Anioł Pański z Ojcem Świętym Franciszkiem

Drodzy bracia i siostry,

Dzisiejsza Ewangelia zaprasza nas do refleksji nad tematem zbawienia. Jezus zmierza z Galilei w kierunku Jerozolimy podczas tej wędrówki pewien człowiek – opowiada Ewangelista Łukasz – przybliża się do Niego i pyta: „Panie, czy tylko nieliczni będą zbawieni?” (13, 23). Jezus nie odpowiada na to pytanie w sposób bezpośredni: nie jest ważne abyśmy wiedzieli ilu się zbawi, ale ważne jest raczej wiedzieć jaka jest droga zbawienia. I to dlatego na to pytanie Jezus odpowiada mówiąc: „Starajcie się wejść przez ciasną bramę, ponieważ wielu będzie starało się wejść, lecz nie zdołają.” (w. 24). Co Jezus chce powiedzieć? Cóż to za brama, przez którą mamy wejść? I dlaczego Jezus mówi o wąskiej bramie? Obraz bramy powraca w Ewangelii wiele razy i odwołuje się do bramy wejściowej do domu, do ogniska domowego, w obrębie którego znajdujemy bezpieczeństwo, ciepło. Jezus mówi nam, że istnieje brama, która wprowadza nas do Bożej rodziny, w ciepło Bożego domu, zjednoczenia z Nim. Tą bramą jest sam Jezus (por. J 10, 9). On jest przejściem prowadzącym do zbawienia. On prowadzi nas do Ojca. I ta brama, jaką jest Jezus nigdy nie jest zamknięta, jest otwarta wciąż i dla wszystkich, bez wyjątków, bez rozróżnień i bez przywilejów. Wszyscy są zaproszeni do przekroczenia tej bramy, do przekroczenia bramy wiary, do wejścia w jej życie i do wprowadzenia jej w nasze życie, aby On je przemienił, odnowił, dał jej pełną i trwałą radość.

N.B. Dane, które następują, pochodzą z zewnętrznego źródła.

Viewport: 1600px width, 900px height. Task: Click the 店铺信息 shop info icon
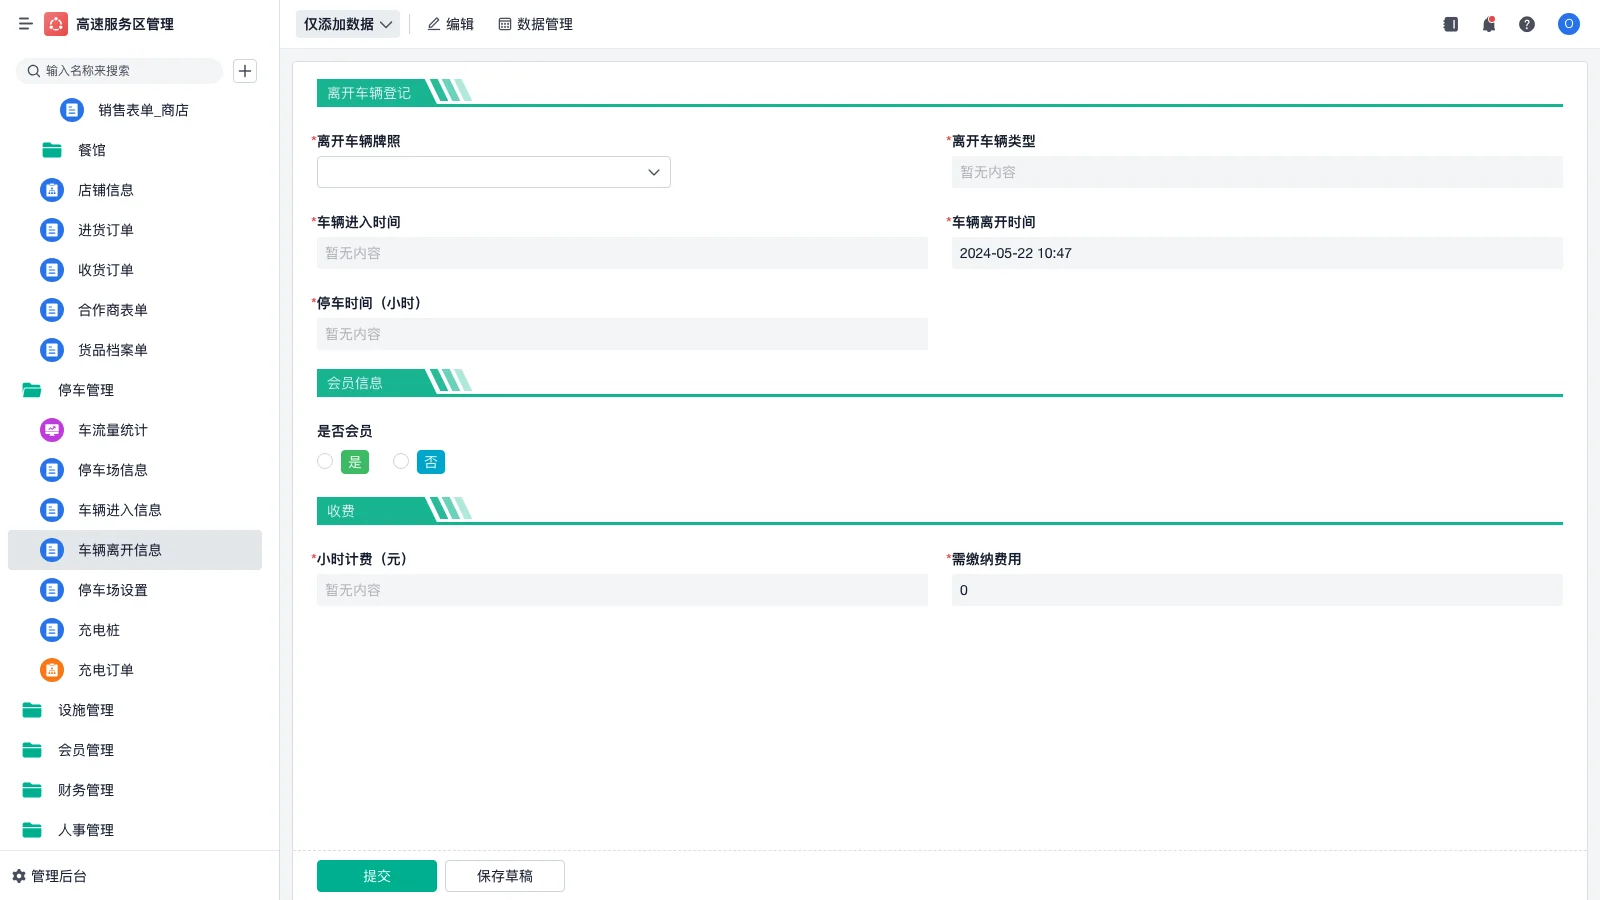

Mijamy dzisiaj wiele drzwi, które zapraszają nas do wejścia, obiecując szczęście, które trwa tylko chwilę, które wyczerpuje się samo w sobie i nie ma przyszłości. Przez jakie drzwi pragniemy przejść? I kogo pragniemy wpuścić przez bramę naszego życia? Chciałbym powiedzieć z mocą: nie bójmy się przekroczyć bram wiary w Jezusa, pozwolić Mu wchodzić wciąż coraz bardziej w nasze życie, wyjść z naszych ego izmów, z naszych zamknięć, z naszych postaw obojętności wobec innych. Oczywiście, że brama Jezusowa jest wąskim przejściem, nie jakoby była to sala tortur, ale ponieważ domaga się abyśmy otworzyli Mu nasze serce, abyśmy uznali, że jesteśmy grzesznikami, potrzebującymi Jego zbawienia, Jego przebaczenia, Jego miłości, abyśmy mieli pokorę przyjąć Jego miłosierdzie i pozwolić się odnowić przez Niego. Jezus w Ewangelii mówi nam, że bycie chrześcijanami nie polega na tym aby mieć jakąś etykietkę, ale abyśmy żyli i świadczyli o wierze w modlitwie, w dziełach miłosierdzia, poprzez promocję sprawiedliwości, w czynieniu dobra. Przez tę wąską bramę jaką jest Jezus powinno przejść całe nasze życie. Prośmy Maryję, Bramę Niebios, aby pomogła nam przekroczyć bramę wiary, pozwolić Jezusowi przemienić nasze życie, tak jak przemieniła Ona swoje życie aby nieść wszystkim radość Ewangelii.

APEL
Z wielkim bólem i zatroskaniem nadal sledze sytuacje w Syrii. Wzrost przemocy w wojnie miedzy braćmi, coraz liczniejsze masakry i okrucieństwa, które wszyscy mogliśmy zobaczyć w strasznych obrazach przekazanym nam w tych dniach, to wszystko każe mi po raz kolejny głośno wołać, aby zatrzymać huk i szczęk broni.
To nie walka ofiaruje perspektywę nadziei na rozwiązanie problemów, ale zdolność do spotkania i dialogu. Z całego serca pragnę wyrazić moją bliskość w modlitwie i solidarność ze wszystkimi ofiarami tego konfliktu, ze wszystkimi, którzy cierpią, zwłaszcza z dziećmi, i proszę, aby zachowali niegasnącą nadzieje na pokój.
Zwracam sie do Wspólnoty Międzynarodowej, aby była bardziej wrażliwa na tę tragiczna sytuację i zaangażowała wszystkie swoje siły, by pomóc ukochanemu syryjskiemu narodowi w poszukiwaniu rozwiązania wojny, która sieje zniszczenie i śmierć.